I’d rather not have to drive more than 30 minutes to work, so I’m worried the job in Vacaville may not be ideal. It doesn’t pay that well either, but they’re hiring a lot of people to pick up production for a plant that was destroyed by the recent hurricanes , so my chances of getting hired are probably pretty good.
Last night and this morning I drank a homemade tea of chamomile, St.John’s wort, spearmint, basil, and rosemary. Chemically, chamomile is mildly relaxing, St, John’s wort is a mild serotonin re-uptake inhibitor, spearmint tastes good, and rosemary helps reduce headaches. Magically, chamomile draws money and happiness, St. John’s wort dispels evil spirits, spearmint and basil are protective and draw money, and rosemary helps with mental abilities and is also strongly protective.
I think the chemical qualities of herbs have much to do with their traditional magical qualities, but I think there is also a spiritual quality to things that goes beyond science. Maybe it comes from the connections we humans have made with them in our collective consciousness over the centuries. Maybe it comes from the magical doctrine of signatures or where a plant grows in relation to it’s environment and other plants. In any event, there is more to Life than just molecules and scientifically proven forces. Science is real and should never be ignored, but I believe the elusive qualities of magic are also real and can also be utilized to one’s benefit.

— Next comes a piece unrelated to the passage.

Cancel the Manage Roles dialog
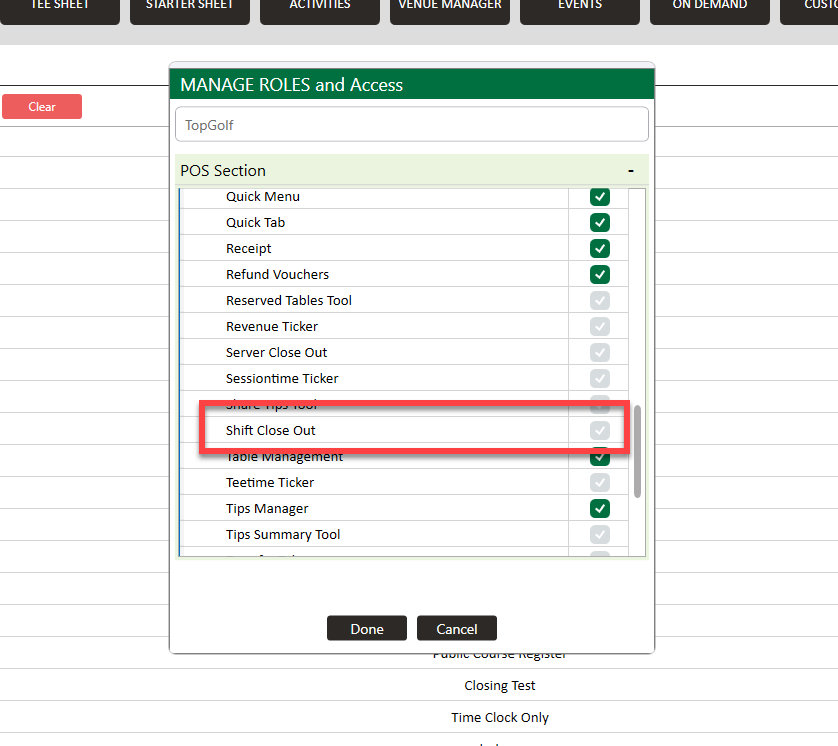The image size is (838, 746). click(456, 629)
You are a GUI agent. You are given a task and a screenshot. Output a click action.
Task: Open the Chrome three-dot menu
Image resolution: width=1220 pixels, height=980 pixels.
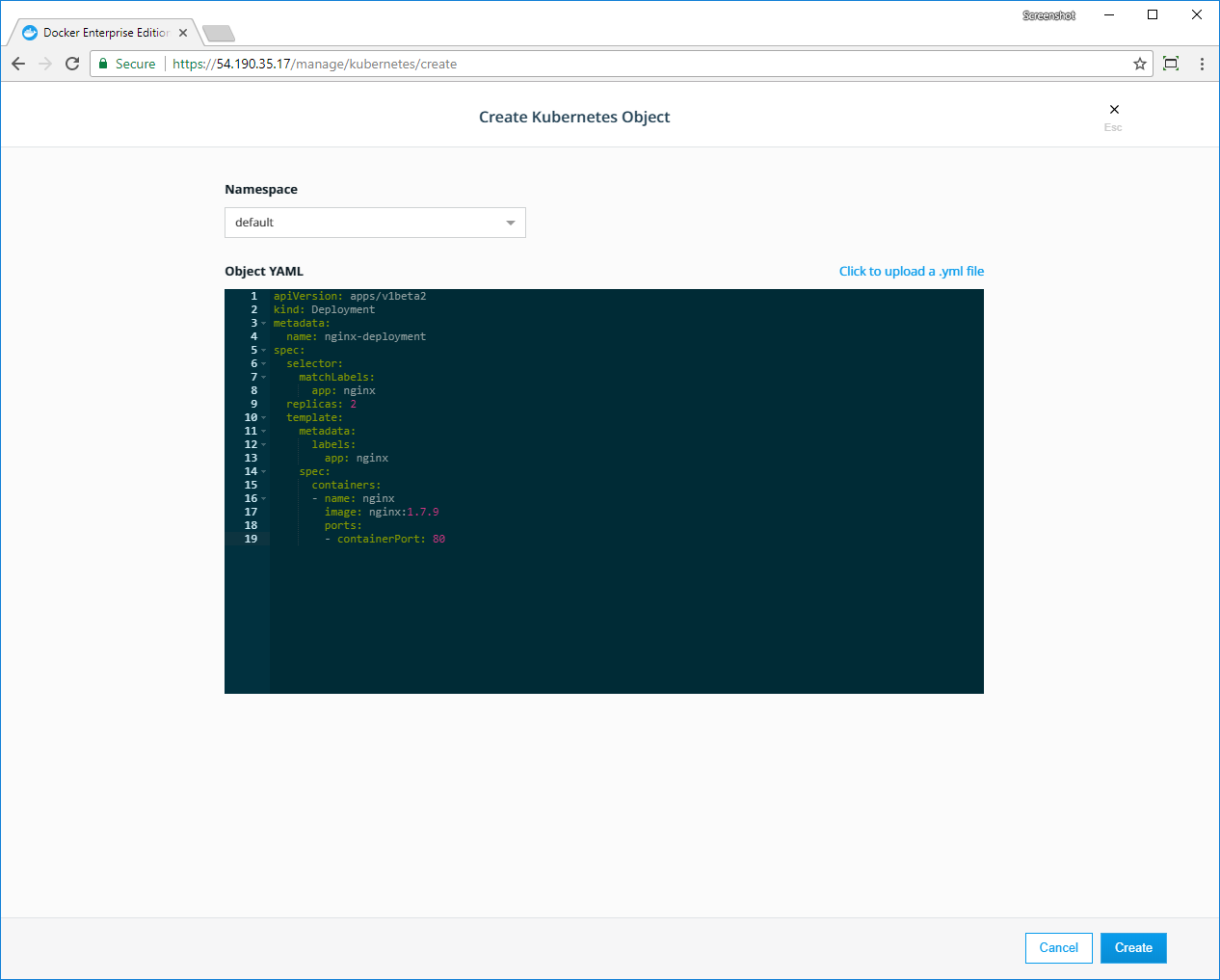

I’ve got emotions moving like ripples in a stream though my brain, but I’ve also got potions to try to calm them down. It doesn’t matter to me whether the potions are based in science or traditional healing and magic. It doesn’t matter to me if they work because of chemistry, magic or psychosomatic belief. What matters to me is whether they help me get through a rough day, week, month or year in my life.